En mi experiencia, el salto de tamaño de un año a otro es impresionante. Planté tres hibiscos Luna Red en el mismo arriate y los seguí durante tres temporadas. El primer año me dieron plantas de unos 60 centímetros de altura con cinco o seis flores cada una. El segundo año, esas plantas saltaron a un metro y produjeron unas veinte flores. Para el tercer verano, alcanzaron su altura completa de 1,2 metros con tantas flores que perdí la cuenta después de cuarenta.
La tasa de crecimiento del hibisco resistente durante el verano es algo que tienes que ver para creerlo. Una vez que tus plantas rompen la dormancia y llega el calor, los tallos se estiran más de 2,5 centímetros (1 pulgada) por día. Investigaciones de MSU y UF muestran que los trasplantes alcanzan la primera floración en 12 a 15 semanas con luz de día largo. Casi puedes ver crecer estas plantas en tiempo real durante las semanas más calurosas de julio y agosto.
La temperatura juega un papel enorme en la velocidad de desarrollo de tu planta. Ese mismo estudio de MSU/UF encontró que aumentar la temperatura de cultivo de 20 °C (68 °F) a 23 °C (73 °F) adelantó la floración en más de dos semanas. Esto explica por qué los jardines en zonas más cálidas ven flores antes y por qué los veranos frescos y lluviosos pueden retrasar la floración.

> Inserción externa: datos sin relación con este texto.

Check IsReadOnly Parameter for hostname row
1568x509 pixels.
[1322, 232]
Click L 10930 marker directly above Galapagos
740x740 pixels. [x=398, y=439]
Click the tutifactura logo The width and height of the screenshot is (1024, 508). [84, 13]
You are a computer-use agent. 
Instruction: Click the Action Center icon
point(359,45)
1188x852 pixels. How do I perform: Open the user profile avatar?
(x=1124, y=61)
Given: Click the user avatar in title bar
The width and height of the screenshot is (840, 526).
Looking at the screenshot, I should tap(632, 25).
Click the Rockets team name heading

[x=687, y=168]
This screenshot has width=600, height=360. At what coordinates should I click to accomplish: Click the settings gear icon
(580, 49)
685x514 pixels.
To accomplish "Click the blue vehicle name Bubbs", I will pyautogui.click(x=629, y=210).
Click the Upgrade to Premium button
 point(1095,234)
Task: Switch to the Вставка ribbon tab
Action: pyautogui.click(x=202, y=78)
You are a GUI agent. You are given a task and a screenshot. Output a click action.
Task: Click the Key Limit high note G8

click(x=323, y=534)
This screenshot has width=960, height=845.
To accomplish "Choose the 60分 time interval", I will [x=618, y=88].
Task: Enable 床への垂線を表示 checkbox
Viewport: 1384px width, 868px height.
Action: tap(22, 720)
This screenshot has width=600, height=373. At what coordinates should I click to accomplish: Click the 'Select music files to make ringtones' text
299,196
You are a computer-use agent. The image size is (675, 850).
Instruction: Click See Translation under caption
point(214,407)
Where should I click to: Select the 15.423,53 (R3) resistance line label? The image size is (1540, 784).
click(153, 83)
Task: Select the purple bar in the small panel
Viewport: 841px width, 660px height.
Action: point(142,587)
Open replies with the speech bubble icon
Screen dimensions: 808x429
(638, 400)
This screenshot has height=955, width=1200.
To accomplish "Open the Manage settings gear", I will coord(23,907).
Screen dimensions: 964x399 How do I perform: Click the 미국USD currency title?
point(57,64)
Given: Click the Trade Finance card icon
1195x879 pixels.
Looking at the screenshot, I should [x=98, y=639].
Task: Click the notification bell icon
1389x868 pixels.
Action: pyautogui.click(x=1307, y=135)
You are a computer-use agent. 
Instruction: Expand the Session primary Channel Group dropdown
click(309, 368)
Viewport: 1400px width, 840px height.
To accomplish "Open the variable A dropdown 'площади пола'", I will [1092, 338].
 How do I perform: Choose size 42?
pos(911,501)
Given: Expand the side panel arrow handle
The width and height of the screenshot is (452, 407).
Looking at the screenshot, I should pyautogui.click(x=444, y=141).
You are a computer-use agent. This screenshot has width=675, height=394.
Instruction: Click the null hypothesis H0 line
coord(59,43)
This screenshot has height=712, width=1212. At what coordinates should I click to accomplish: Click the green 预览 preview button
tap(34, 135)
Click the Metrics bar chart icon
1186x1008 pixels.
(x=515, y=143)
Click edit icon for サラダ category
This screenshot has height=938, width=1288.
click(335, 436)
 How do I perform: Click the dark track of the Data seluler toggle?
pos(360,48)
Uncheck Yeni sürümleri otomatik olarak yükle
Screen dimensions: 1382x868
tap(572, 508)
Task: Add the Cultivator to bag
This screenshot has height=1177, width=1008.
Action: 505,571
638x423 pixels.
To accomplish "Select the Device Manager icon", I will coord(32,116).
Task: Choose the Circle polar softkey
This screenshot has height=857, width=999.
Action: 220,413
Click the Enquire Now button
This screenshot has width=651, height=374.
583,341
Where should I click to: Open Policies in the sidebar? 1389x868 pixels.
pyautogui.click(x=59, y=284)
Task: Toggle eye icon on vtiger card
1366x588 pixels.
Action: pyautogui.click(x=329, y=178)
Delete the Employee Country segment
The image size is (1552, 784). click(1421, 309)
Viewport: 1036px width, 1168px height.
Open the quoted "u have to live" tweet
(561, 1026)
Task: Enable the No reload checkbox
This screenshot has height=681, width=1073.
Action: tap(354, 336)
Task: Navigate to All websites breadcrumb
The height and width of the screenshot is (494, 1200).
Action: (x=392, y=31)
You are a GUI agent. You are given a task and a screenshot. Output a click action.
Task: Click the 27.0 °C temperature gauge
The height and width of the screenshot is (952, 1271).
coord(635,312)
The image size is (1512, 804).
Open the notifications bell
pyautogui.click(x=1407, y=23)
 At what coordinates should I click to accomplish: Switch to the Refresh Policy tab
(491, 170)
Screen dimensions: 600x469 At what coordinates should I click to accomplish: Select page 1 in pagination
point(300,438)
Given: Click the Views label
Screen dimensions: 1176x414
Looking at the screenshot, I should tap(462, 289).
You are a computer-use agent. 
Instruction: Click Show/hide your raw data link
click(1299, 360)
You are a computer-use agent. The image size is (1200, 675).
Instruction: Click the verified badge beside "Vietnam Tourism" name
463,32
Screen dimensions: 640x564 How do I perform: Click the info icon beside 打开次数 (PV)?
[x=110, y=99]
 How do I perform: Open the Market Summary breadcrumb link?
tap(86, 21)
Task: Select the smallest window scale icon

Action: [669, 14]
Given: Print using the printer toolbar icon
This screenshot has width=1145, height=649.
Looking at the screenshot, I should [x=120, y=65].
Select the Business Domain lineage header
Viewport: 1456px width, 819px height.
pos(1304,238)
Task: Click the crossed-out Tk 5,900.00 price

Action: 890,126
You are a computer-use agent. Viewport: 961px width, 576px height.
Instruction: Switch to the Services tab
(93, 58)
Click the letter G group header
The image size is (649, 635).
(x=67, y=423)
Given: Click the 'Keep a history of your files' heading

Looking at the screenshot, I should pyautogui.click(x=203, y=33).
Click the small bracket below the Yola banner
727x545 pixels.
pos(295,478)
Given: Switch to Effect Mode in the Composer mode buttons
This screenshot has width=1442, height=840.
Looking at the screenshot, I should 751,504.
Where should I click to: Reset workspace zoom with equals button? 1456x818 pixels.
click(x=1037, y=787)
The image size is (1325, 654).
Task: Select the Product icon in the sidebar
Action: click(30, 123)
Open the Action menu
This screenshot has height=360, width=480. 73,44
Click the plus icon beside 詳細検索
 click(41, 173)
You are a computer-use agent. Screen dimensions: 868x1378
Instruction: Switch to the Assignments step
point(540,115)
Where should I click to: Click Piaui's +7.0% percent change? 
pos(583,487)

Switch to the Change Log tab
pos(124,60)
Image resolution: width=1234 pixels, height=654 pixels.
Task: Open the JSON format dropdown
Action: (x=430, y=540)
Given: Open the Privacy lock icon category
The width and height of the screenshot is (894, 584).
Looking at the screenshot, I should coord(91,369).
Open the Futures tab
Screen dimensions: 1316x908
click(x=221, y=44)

El cronograma completo de madurez del hibisco se divide en etapas claras. El primer año se centra en el desarrollo de raíces, así que espera una planta modesta que alcance del 50 al 75 % de su tamaño final. El segundo año trae un gran salto en el número de tallos y la producción de flores. El tercer año ofrece el espectáculo completo con la máxima altura, anchura y cantidad de flores. Después de eso, tu planta mantiene su tamaño maduro durante una década o más con los cuidados adecuados.
Puedes acelerar este cronograma con algunos movimientos inteligentes. Planta en un lugar que reciba al menos 6 horas de sol directo ya que estas son plantas de pleno sol que se estancan en la sombra. Mantén el suelo húmedo pero no encharcado durante la temporada de crecimiento. Fertiliza con un abono bajo en fósforo como la fórmula 10-4-12 cada dos o tres semanas desde finales de primavera hasta agosto. Pellizca las puntas de los tallos a principios de junio para estimular la ramificación, lo que te dará una planta más tupida con más capullos florales.
Probé diferentes calendarios de fertilización con mis plantas el verano pasado. Fertilizar cada dos semanas me dio un crecimiento más rápido que las dosis mensuales. Las plantas con el plan quincenal alcanzaron la etapa de floración una semana antes. Pequeños ajustes como este se acumulan a lo largo de una temporada de crecimiento y te llevan a ese tamaño maduro completo más rápido.
La paciencia da grandes frutos con el hibisco resistente. Esa pequeña planta de primer año que traes del vivero se convertirá en una de las perennes más llamativas de todo tu jardín para su tercera temporada. Dale buen sol, riego constante y fertilización regular, y no tendrás que esperar mucho para ver los resultados.